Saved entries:
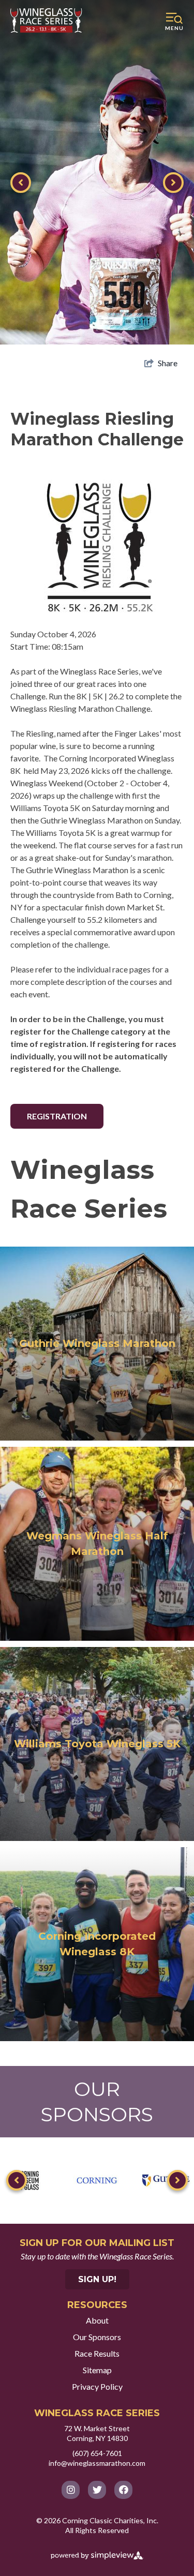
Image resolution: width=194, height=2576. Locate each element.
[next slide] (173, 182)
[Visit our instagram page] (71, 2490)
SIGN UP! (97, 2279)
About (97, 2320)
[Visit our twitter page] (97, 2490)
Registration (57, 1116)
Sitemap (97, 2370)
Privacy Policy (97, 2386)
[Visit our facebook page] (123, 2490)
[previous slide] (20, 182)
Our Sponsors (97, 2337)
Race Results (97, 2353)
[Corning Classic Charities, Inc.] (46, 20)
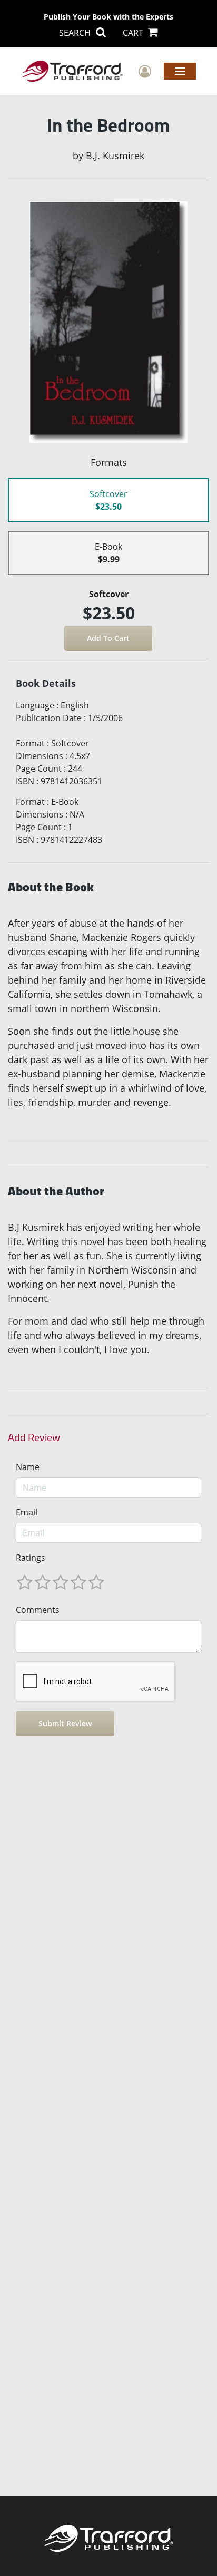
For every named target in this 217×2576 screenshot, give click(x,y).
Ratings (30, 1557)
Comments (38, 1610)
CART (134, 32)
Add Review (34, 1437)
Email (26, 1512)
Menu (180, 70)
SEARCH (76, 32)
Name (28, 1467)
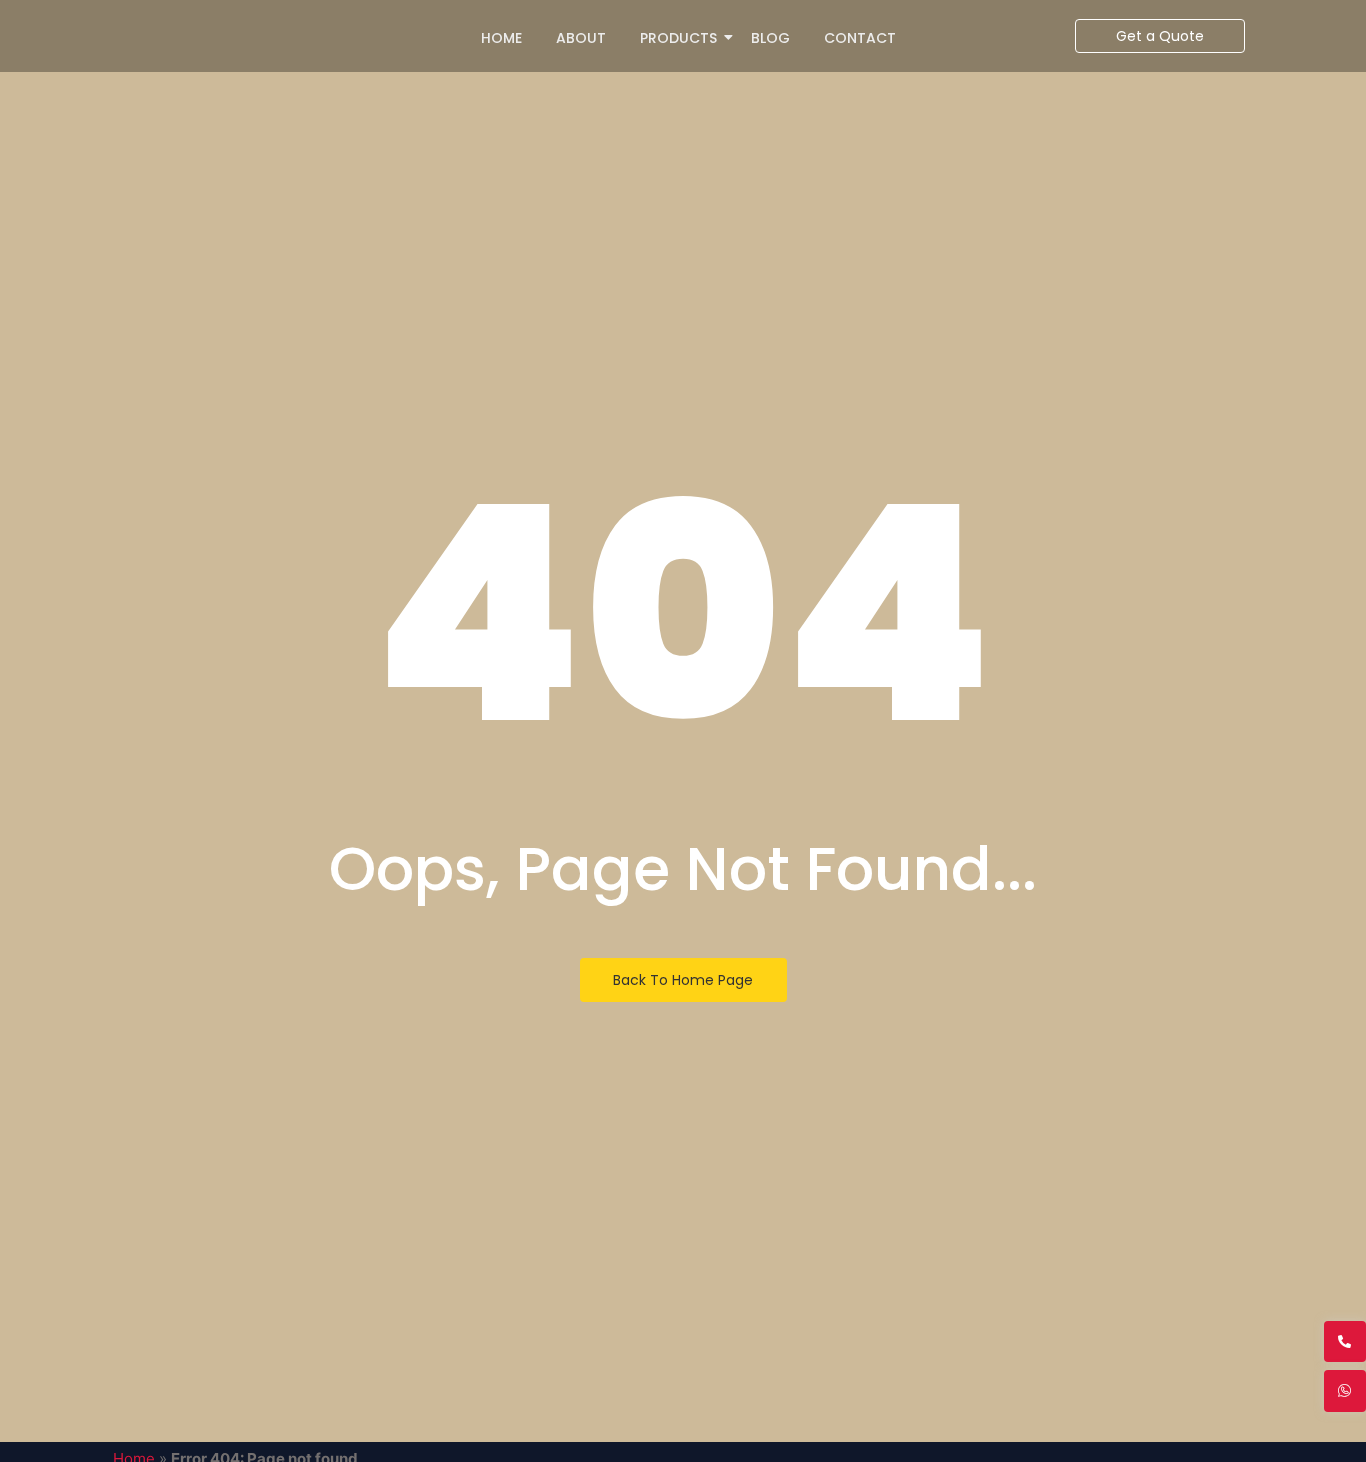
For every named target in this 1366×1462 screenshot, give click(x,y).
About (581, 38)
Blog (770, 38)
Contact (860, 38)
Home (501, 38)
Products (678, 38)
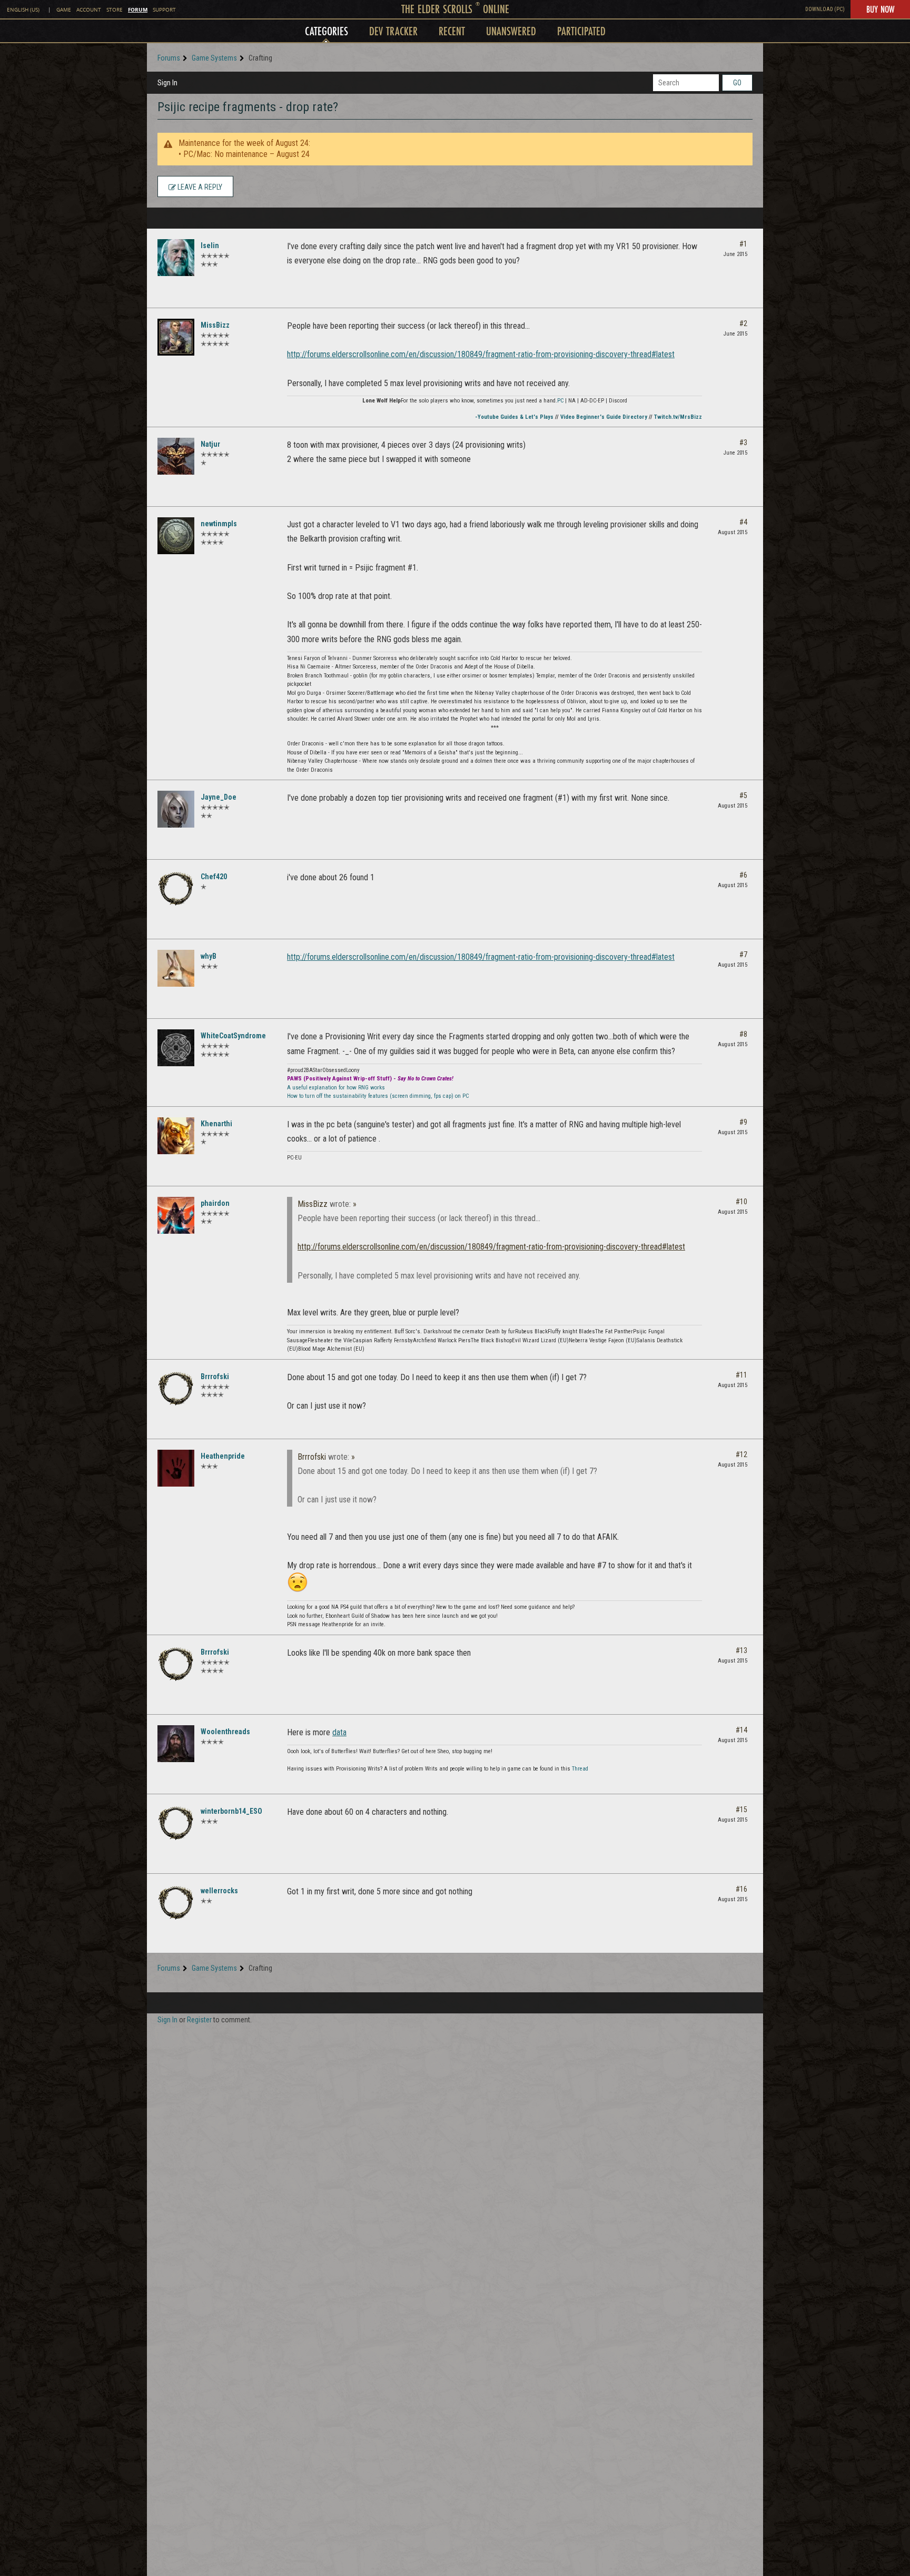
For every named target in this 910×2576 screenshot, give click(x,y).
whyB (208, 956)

REQUIRED ACTION> The reply should hold every record, unchanged, and no pictures.

WRITTEN SOLUTION>
Image resolution: width=194, height=2576. Locate each element.
[next slide] (173, 182)
[Visit our instagram page] (71, 2490)
SIGN UP! (97, 2279)
About (97, 2320)
[Visit our twitter page] (97, 2490)
Registration (57, 1116)
Sitemap (97, 2370)
Privacy Policy (97, 2386)
[Visit our facebook page] (123, 2490)
[previous slide] (20, 182)
Our Sponsors (97, 2337)
Race Results (97, 2353)
[Corning Classic Charities, Inc.] (46, 20)
For every named target in this 217×2576 screenshot, give click(x,y).
Ratings (30, 1557)
Comments (38, 1610)
CART (134, 32)
Add Review (34, 1437)
Email (26, 1512)
Menu (180, 70)
SEARCH (76, 32)
Name (28, 1467)
For every named target in this 1366×1462 screenshot, give click(x,y).
About (581, 38)
Blog (770, 38)
Contact (860, 38)
Home (501, 38)
Products (678, 38)
For every named target in this 910×2576 screenshot, give click(x,y).
whyB (208, 956)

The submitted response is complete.